Time: O(n) because we scan the list once, updating products at each step

Space: O(1) because we only keep a few variables, no extra data structures

vs Alternative: Naive approach tries all subarrays with O(n^2) or O(n^3) time, this method is much faster

Edge Cases

Single element list

Returns that element as max product

DSA Python

max_prod = min_prod = result = nums[0]

List with zeros

Zeros reset product calculations, starting fresh after zero

DSA Python

max_prod = max(nums[i], max_prod * nums[i])

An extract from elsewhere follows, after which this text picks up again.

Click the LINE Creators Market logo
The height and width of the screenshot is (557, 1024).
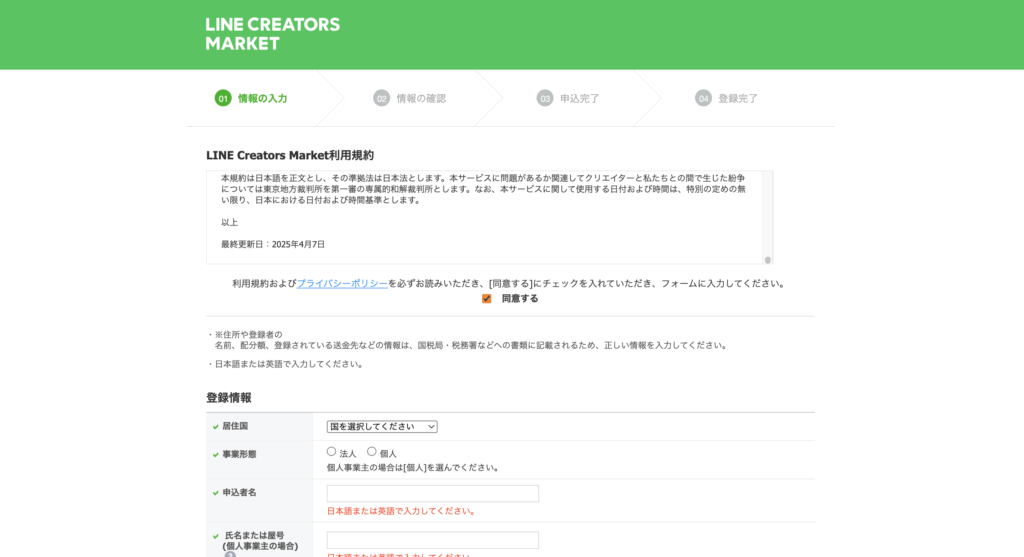point(272,34)
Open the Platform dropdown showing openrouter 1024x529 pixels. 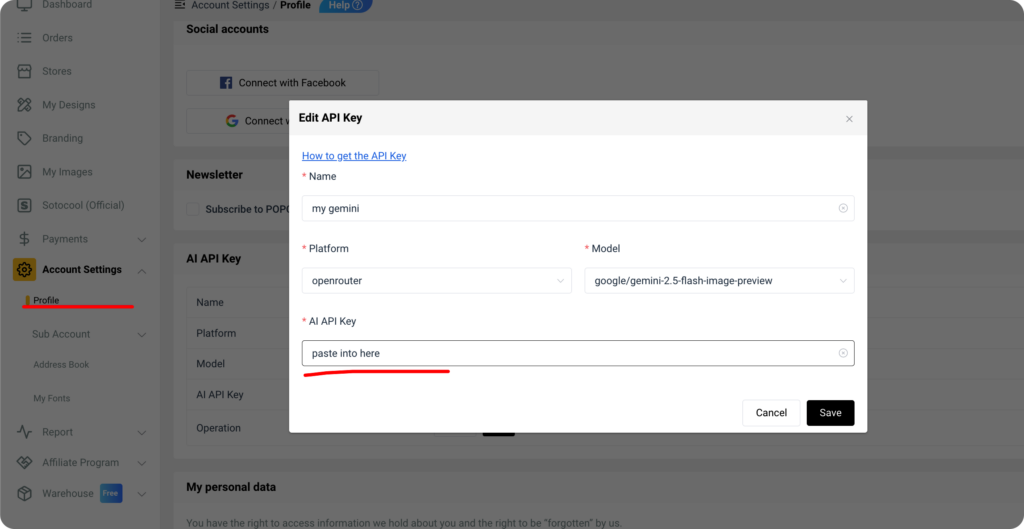click(436, 281)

All negative numbers with even count

Max product is product of all elements

DSA Python

if nums[i] < 0:
    max_prod, min_prod = min_prod, max_prod

When to Use This Pattern

When you need the maximum product of a continuous subarray and negatives can flip signs, use the max/min product tracking pattern to handle sign changes efficiently.

Common Mistakes

Mistake: Not swapping max and min products when encountering a negative number
Fix: Add swap of max_prod and min_prod before updating them when current number is negative

Mistake: Only tracking max product, ignoring min product which can become max after negative
Fix: Track both max and min products at each step

Summary

Finds the largest product of any continuous subarray in a list.

Use when you want the maximum product and the list can have negative and zero values.

Keep track of both maximum and minimum products at each step because negatives can flip signs.